* **Entries from a dataset**:
___
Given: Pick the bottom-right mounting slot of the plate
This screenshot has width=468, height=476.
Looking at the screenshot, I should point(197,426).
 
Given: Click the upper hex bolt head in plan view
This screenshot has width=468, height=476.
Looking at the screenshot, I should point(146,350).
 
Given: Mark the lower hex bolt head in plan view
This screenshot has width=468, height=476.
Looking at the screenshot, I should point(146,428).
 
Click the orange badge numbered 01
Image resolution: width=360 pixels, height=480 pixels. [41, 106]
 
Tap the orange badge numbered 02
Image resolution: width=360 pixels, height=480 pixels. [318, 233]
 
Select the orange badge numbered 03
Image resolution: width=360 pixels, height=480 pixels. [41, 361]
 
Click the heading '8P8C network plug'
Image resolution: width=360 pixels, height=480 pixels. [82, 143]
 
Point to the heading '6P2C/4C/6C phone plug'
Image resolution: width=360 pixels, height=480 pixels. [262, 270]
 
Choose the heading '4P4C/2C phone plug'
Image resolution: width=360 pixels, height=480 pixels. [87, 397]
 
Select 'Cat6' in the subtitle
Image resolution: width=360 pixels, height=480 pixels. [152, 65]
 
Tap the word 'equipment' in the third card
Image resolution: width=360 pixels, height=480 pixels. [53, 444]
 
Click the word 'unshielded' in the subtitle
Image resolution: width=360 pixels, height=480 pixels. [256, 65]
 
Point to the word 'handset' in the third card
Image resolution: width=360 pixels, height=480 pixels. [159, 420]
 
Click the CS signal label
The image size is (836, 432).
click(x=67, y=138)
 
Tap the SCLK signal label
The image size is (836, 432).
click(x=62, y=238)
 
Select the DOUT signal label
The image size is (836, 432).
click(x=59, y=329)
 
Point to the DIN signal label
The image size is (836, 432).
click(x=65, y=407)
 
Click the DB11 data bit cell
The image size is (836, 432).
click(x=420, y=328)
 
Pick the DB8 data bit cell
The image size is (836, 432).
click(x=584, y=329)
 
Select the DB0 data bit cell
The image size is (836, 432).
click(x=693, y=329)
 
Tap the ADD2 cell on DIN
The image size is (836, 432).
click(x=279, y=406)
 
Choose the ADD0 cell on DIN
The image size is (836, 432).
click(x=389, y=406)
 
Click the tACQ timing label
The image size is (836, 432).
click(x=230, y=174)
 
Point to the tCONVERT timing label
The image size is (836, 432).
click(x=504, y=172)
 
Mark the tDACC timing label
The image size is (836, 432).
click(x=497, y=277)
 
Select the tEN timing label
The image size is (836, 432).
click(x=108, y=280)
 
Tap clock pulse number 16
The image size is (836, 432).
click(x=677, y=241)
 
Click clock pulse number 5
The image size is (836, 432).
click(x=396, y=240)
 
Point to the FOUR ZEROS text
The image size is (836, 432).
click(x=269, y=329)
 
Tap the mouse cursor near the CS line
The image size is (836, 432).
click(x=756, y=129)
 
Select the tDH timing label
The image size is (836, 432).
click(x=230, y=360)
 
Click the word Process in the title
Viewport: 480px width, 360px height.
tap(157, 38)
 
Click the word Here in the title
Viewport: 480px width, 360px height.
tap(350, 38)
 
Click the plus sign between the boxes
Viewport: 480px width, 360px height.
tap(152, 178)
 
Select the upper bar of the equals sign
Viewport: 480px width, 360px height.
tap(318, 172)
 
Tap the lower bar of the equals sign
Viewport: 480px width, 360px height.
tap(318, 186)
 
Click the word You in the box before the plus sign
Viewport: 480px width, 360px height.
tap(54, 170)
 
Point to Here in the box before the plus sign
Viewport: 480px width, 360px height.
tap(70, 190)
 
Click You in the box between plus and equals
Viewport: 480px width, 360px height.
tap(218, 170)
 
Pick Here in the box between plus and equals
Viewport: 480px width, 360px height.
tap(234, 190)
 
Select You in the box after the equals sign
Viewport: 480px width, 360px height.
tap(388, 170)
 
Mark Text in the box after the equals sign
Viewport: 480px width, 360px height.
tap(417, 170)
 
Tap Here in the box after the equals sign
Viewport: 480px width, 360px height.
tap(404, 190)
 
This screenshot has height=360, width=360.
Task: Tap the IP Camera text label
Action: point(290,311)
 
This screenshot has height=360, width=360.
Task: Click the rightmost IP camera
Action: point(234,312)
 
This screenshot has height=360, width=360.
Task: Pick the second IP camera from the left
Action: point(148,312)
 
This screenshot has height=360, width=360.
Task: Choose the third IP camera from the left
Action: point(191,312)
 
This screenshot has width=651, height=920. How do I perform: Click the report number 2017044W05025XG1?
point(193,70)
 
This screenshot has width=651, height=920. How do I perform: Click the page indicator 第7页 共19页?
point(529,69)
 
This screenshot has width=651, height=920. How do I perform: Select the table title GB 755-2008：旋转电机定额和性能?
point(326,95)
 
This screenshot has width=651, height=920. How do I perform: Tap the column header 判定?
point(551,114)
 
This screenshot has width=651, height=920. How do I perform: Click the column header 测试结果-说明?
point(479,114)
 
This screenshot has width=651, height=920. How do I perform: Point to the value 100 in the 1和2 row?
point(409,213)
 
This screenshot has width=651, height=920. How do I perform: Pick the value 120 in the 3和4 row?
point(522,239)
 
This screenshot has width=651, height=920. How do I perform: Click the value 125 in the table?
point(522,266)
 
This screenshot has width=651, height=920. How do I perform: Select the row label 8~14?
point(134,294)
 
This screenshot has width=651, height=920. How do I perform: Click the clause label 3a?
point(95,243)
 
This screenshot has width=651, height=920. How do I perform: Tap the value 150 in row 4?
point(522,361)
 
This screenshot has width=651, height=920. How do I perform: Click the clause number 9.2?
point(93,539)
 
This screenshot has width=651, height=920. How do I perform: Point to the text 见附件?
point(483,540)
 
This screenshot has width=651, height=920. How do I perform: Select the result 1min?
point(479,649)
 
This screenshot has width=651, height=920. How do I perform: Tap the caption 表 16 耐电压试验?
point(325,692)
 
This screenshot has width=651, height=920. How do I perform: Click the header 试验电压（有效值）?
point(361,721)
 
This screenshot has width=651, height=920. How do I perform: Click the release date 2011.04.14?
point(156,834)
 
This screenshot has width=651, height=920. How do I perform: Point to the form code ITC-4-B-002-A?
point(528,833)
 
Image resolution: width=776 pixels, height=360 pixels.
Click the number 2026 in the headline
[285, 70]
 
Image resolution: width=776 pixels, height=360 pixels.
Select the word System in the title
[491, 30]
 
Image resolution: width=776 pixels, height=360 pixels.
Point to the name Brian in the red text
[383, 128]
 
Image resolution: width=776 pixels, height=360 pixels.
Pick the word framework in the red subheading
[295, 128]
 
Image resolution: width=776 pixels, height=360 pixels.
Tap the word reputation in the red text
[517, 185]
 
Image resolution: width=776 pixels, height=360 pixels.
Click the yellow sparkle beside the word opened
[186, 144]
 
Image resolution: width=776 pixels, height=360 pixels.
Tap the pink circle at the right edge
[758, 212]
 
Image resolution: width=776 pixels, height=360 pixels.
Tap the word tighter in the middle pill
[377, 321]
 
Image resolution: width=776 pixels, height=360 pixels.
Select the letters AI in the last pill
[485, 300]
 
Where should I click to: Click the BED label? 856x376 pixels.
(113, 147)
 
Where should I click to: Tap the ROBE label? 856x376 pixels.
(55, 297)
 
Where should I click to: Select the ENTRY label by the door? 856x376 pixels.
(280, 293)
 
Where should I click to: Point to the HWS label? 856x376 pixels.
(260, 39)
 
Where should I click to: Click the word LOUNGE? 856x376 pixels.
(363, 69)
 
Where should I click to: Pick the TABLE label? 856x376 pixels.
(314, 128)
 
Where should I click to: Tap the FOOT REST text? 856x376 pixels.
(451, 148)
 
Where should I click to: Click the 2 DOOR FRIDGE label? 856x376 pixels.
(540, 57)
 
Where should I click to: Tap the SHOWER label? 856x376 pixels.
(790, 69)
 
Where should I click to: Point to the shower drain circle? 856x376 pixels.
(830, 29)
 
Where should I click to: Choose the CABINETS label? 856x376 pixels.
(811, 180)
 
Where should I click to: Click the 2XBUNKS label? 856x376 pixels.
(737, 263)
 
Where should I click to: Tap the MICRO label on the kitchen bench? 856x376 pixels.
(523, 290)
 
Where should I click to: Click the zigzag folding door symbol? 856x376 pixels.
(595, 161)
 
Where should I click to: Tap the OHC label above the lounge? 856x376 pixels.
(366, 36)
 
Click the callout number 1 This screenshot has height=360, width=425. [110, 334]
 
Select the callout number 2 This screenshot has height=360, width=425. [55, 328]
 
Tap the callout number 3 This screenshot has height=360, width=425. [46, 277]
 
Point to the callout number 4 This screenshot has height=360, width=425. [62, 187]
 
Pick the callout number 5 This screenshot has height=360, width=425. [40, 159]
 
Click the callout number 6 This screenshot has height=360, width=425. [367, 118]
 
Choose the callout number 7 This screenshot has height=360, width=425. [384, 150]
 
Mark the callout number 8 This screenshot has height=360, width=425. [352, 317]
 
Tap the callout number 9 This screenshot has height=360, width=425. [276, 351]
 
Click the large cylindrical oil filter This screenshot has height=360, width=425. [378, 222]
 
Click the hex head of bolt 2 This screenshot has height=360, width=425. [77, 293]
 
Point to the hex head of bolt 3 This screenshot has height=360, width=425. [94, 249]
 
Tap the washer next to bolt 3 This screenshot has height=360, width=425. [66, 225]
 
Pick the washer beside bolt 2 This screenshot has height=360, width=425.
___
Rewrite the rows in the stretch from the one containing "Point to the callout" through the one containing "Choose the callout", substituting "label number" for "callout number" and leaving everything else unchanged.

* **Solution**:
Point to the label number 4 This screenshot has height=360, width=425. [62, 187]
 
Pick the label number 5 This screenshot has height=360, width=425. [40, 159]
 
Click the label number 6 This screenshot has height=360, width=425. [367, 118]
 
Choose the label number 7 This screenshot has height=360, width=425. [384, 150]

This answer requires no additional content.